Comment by versteegen
3 days ago
I have no idea at all whether the GCP "Service Specific Terms" [1] apply to Gemini CLI, but they do apply to Gemini used via Github Copilot [2] (the $10/mo plan is good value for money and definitely doesn't use your data for training), and states:
Service Terms
17. Training Restriction. Google will not use Customer Data to train or fine-tune any AI/ML models without Customer's prior permission or instruction.
[1] https://cloud.google.com/terms/service-terms
[2] https://docs.github.com/en/copilot/reference/ai-models/model...
Thanks for those links. GitHub Copilot looks like a good deal at $10/mo for a range of models.
I originally thought they only supported the previous generation models i.e. Claude Opus 4.1 and Gemini 2.5 Pro based on the copy on their pricing page [1] but clicking through [2] shows that they support far more models.
[1] https://github.com/features/copilot#pricing
[2] https://github.com/features/copilot/plans#compare
Yes, it's a great deal especially because you get access to such a wide range of models, including some free ones, and they only rate limit for a couple minutes at a time, not 5 hours. And if you go over the monthly limit you can just buy more at $0.04 a request instead of needing to switch to a higher plan. The big downside is the 128k context windows.

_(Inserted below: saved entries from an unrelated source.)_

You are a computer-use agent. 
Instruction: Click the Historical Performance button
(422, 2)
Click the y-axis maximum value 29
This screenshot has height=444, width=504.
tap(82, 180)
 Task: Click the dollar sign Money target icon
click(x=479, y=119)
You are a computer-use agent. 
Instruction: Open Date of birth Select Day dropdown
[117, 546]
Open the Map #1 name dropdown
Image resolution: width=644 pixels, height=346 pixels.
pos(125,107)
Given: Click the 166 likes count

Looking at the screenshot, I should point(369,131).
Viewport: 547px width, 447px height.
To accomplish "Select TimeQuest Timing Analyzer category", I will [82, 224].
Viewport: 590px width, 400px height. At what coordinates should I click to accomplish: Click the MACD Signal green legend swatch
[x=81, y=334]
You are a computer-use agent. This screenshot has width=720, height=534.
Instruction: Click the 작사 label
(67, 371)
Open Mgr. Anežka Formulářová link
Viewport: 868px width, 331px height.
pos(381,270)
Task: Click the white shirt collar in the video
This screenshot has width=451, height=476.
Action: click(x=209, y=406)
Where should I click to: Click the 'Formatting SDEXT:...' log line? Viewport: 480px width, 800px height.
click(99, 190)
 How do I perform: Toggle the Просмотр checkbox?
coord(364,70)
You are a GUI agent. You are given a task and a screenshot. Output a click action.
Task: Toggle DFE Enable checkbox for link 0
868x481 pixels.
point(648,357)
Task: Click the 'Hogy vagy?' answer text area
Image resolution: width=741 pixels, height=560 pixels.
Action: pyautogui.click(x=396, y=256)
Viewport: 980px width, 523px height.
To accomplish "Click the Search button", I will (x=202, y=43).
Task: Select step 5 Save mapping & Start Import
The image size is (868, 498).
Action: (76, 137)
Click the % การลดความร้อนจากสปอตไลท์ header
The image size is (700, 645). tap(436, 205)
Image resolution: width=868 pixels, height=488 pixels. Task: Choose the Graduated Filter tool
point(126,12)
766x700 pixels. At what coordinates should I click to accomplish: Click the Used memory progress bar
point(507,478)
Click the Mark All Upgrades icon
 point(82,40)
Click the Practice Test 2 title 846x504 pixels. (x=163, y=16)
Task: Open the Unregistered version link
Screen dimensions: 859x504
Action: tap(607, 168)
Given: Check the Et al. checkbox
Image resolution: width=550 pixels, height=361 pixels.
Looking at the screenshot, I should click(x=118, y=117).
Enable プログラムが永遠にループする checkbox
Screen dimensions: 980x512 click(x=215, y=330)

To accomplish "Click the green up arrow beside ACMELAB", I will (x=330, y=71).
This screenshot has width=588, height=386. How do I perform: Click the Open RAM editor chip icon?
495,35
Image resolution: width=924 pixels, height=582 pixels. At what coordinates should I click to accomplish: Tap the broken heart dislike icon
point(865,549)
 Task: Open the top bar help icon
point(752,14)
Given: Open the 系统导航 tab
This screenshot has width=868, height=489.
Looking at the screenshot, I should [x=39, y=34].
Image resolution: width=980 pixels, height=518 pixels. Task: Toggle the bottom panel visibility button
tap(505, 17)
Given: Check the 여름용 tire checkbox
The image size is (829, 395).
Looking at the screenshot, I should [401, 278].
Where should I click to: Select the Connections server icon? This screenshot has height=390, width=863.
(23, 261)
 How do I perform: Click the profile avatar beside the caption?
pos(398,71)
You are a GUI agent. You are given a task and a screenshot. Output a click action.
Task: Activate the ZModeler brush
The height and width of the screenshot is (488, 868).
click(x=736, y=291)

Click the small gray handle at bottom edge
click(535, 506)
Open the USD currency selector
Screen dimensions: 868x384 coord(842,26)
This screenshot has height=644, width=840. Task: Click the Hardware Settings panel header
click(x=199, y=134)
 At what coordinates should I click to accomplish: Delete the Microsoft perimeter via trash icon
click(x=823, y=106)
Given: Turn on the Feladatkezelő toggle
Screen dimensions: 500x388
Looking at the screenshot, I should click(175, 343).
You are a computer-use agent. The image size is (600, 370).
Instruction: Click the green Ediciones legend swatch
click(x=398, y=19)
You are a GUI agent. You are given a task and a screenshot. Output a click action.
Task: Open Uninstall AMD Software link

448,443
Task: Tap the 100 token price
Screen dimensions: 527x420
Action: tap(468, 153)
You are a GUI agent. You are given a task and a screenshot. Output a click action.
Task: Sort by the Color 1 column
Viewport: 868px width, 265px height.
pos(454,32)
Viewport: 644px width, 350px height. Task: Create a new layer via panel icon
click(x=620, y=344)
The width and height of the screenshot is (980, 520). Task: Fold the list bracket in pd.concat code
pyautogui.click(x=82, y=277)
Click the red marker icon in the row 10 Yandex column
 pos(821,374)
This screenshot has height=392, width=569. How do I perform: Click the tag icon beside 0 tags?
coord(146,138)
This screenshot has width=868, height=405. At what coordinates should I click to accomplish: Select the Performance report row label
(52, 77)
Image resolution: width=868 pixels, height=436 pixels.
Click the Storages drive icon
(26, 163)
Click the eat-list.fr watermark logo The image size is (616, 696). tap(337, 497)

Lately Copilot have been getting access to new frontier models the same day they release elsewhere. That wasn't the case months ago (GPT 5.1). But annoyingly you have to explicitly enable each new model.
Yeah Github of course has proper enterprise agreements with all the models they offer and they include a no-training clause. The $10/mo plan is probably the best value for money out there currently along with Codex $20/mo (if you can live with GPT's speed).